▶ Exercise prompt
Only one span of the listing below is wanted: the lines from the one with "The height and width of the screenshot is (733, 769)." through the one with "Task: Switch to the Pending users tab", reproduced exactly, both ends kept.

***** Records for this exercise *****

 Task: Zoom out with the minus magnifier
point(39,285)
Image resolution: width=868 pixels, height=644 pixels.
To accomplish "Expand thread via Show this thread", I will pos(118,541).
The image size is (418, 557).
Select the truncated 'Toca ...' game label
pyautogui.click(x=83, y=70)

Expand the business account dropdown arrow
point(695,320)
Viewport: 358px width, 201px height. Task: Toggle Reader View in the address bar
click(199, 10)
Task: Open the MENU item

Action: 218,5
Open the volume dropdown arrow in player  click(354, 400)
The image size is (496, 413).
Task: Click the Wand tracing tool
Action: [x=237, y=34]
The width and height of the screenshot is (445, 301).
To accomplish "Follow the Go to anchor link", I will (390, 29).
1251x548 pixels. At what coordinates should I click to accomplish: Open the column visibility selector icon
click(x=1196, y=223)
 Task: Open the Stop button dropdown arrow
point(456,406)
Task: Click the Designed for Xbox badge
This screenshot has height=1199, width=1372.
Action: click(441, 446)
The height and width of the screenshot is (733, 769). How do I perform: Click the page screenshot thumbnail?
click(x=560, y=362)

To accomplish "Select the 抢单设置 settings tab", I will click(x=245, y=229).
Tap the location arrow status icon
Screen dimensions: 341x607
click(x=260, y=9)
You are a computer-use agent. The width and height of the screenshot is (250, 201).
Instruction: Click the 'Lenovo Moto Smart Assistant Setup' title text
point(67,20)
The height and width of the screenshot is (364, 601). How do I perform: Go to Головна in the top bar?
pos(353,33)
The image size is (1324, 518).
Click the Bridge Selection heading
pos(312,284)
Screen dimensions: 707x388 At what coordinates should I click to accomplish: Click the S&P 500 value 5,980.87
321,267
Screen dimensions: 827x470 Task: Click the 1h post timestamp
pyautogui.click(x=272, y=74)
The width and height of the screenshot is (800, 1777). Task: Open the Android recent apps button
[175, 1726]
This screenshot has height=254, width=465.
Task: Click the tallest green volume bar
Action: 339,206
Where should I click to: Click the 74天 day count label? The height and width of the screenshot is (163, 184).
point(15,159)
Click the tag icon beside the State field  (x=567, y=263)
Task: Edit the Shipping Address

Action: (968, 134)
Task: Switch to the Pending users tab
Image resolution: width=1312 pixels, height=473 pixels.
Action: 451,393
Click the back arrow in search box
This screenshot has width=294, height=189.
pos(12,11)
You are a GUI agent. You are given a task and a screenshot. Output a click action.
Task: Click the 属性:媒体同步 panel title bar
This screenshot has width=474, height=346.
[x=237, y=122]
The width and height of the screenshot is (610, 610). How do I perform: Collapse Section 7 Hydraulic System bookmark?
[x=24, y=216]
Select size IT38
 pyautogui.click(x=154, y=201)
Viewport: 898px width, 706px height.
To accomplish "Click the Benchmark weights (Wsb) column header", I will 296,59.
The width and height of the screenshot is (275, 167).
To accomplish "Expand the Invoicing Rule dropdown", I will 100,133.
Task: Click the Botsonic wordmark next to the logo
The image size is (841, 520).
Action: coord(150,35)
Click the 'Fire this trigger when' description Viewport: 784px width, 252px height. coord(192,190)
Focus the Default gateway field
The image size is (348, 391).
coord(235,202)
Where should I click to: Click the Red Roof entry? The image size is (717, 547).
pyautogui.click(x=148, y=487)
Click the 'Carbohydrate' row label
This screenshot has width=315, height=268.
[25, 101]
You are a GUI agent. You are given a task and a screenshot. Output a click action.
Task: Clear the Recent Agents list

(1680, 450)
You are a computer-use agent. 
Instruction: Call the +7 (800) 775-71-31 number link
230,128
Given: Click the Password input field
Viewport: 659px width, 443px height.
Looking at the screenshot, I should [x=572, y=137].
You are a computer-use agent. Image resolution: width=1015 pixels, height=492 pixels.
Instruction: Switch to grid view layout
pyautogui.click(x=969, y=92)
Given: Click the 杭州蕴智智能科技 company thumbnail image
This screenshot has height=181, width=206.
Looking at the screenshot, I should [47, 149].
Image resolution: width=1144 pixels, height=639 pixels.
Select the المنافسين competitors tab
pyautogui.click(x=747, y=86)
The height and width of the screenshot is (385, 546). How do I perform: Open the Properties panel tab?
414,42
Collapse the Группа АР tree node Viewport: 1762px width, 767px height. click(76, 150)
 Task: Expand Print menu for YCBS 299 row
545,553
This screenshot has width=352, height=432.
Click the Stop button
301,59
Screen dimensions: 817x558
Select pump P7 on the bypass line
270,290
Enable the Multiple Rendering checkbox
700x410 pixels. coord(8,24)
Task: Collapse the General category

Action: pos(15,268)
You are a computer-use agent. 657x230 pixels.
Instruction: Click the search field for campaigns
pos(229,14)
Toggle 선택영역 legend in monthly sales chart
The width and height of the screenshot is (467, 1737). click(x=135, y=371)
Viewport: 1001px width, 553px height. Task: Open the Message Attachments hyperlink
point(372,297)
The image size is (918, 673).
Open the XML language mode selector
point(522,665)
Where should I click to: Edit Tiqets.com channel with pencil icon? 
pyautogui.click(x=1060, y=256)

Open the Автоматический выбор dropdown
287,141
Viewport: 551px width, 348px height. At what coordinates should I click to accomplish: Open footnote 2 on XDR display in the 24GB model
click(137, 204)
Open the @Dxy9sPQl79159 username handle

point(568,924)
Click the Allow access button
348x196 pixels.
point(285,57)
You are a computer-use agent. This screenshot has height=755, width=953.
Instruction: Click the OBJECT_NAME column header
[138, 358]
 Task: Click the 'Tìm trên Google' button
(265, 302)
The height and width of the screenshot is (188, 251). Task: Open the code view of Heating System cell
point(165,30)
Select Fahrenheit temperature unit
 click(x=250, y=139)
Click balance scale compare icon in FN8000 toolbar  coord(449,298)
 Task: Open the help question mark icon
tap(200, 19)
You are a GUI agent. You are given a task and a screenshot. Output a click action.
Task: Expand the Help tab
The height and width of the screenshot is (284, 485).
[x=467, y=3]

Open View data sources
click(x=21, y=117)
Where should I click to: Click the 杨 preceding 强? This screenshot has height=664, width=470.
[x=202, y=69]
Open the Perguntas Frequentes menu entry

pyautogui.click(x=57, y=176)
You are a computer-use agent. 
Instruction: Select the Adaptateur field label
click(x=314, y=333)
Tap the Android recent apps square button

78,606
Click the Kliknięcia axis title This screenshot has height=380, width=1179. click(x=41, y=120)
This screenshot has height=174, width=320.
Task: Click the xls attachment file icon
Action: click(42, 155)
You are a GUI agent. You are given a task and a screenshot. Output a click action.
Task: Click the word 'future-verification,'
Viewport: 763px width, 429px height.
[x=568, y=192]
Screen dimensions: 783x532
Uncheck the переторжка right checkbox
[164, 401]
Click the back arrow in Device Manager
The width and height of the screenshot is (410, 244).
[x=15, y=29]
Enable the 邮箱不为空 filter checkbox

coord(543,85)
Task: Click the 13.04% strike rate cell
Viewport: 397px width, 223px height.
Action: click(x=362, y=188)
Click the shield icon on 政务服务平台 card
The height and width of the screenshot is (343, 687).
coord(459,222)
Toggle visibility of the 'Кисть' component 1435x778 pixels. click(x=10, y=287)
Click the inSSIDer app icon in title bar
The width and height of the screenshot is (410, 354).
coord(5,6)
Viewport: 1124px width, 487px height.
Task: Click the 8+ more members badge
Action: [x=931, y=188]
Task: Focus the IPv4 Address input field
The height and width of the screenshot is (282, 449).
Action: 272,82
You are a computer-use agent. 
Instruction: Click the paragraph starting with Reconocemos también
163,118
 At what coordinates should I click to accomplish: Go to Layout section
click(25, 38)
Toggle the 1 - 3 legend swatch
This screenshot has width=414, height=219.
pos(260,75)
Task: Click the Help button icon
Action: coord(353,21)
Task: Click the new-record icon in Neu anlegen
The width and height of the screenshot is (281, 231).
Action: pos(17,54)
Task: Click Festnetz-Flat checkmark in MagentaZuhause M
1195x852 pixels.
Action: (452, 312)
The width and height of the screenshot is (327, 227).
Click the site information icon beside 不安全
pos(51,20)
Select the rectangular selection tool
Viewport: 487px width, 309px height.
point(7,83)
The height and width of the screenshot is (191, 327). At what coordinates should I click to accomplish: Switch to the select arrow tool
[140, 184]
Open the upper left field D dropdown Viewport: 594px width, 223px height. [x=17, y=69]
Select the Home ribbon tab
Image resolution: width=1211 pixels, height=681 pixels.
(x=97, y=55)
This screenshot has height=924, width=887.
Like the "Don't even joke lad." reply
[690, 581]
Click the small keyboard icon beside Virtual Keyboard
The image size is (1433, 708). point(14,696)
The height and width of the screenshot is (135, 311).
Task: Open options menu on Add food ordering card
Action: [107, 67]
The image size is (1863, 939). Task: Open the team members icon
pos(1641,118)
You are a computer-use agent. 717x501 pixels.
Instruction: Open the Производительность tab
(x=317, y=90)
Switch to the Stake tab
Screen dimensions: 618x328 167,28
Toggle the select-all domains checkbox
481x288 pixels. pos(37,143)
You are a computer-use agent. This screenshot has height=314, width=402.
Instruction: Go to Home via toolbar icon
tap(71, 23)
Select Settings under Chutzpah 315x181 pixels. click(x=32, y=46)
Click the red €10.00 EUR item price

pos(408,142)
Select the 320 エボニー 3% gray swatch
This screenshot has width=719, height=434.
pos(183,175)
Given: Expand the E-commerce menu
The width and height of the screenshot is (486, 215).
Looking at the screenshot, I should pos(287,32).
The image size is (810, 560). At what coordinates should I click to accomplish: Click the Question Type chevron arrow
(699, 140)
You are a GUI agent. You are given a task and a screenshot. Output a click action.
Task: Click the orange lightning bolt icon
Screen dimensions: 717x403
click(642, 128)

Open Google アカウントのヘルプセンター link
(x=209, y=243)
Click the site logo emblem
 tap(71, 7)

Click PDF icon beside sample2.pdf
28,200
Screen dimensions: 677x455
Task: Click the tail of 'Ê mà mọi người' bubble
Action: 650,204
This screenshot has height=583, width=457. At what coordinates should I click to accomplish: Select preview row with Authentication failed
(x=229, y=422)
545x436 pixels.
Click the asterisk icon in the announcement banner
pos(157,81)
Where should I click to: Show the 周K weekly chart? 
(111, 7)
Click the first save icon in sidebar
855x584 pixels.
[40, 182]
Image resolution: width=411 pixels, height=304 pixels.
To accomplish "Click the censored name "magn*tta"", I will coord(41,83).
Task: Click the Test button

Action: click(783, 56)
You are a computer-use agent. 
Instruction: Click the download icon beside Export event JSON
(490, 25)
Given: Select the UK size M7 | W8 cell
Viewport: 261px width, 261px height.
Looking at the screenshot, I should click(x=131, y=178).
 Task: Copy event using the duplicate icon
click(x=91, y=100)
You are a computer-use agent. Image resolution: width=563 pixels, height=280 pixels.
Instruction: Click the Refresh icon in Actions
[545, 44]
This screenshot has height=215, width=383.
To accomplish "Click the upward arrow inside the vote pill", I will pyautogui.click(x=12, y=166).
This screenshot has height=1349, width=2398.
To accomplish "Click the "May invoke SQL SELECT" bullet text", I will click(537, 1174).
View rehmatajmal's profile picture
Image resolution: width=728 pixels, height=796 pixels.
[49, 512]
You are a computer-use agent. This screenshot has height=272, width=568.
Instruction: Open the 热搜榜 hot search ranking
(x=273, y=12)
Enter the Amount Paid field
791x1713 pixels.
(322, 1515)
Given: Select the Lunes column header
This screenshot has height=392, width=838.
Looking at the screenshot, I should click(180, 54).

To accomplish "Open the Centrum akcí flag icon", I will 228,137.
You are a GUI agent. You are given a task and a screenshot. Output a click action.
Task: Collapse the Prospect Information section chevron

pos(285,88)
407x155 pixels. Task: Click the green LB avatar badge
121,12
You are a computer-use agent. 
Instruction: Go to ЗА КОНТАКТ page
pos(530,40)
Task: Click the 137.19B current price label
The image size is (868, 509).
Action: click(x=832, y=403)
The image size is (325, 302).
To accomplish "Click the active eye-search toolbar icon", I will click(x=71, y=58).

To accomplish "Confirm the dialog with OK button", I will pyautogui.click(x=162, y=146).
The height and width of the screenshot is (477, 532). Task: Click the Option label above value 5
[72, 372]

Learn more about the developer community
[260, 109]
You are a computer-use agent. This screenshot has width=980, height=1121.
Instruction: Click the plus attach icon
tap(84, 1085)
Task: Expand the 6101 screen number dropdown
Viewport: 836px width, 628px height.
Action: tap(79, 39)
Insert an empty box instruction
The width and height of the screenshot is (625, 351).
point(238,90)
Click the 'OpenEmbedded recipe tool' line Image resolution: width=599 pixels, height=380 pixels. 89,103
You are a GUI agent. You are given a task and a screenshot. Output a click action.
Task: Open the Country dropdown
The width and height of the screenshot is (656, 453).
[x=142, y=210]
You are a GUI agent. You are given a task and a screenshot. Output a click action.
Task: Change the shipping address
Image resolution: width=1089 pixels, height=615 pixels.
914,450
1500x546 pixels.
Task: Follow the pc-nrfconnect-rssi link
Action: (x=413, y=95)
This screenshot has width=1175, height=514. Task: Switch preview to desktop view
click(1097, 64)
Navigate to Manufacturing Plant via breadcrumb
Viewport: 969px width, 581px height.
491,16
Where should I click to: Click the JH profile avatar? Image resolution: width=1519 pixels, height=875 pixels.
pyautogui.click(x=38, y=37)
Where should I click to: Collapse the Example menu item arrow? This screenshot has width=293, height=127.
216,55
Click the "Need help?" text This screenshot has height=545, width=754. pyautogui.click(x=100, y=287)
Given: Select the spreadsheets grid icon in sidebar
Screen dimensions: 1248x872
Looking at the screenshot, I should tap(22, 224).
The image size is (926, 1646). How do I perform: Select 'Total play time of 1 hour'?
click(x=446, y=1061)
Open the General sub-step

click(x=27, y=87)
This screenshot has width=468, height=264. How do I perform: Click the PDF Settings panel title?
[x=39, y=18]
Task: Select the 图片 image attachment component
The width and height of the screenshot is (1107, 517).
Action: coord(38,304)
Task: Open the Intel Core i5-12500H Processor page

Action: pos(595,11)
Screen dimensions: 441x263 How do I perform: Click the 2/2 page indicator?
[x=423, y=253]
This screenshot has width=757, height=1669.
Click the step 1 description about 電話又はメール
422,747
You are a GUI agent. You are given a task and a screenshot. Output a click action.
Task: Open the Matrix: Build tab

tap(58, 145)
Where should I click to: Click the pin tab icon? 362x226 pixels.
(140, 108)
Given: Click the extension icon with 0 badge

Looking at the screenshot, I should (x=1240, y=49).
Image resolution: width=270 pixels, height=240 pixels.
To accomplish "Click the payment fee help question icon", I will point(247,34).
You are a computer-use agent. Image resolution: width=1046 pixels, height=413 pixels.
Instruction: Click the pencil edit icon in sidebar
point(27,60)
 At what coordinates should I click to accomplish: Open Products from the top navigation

*****

▶ Output
The height and width of the screenshot is (733, 769). How do I perform: Click the page screenshot thumbnail?
click(x=560, y=362)

To accomplish "Select the 抢单设置 settings tab", I will click(x=245, y=229).
Tap the location arrow status icon
Screen dimensions: 341x607
click(x=260, y=9)
You are a computer-use agent. The width and height of the screenshot is (250, 201).
Instruction: Click the 'Lenovo Moto Smart Assistant Setup' title text
point(67,20)
The height and width of the screenshot is (364, 601). How do I perform: Go to Головна in the top bar?
pos(353,33)
The image size is (1324, 518).
Click the Bridge Selection heading
pos(312,284)
Screen dimensions: 707x388 At what coordinates should I click to accomplish: Click the S&P 500 value 5,980.87
321,267
Screen dimensions: 827x470 Task: Click the 1h post timestamp
pyautogui.click(x=272, y=74)
The width and height of the screenshot is (800, 1777). Task: Open the Android recent apps button
[175, 1726]
This screenshot has height=254, width=465.
Task: Click the tallest green volume bar
Action: 339,206
Where should I click to: Click the 74天 day count label? The height and width of the screenshot is (163, 184).
point(15,159)
Click the tag icon beside the State field  (x=567, y=263)
Task: Edit the Shipping Address

Action: (968, 134)
Task: Switch to the Pending users tab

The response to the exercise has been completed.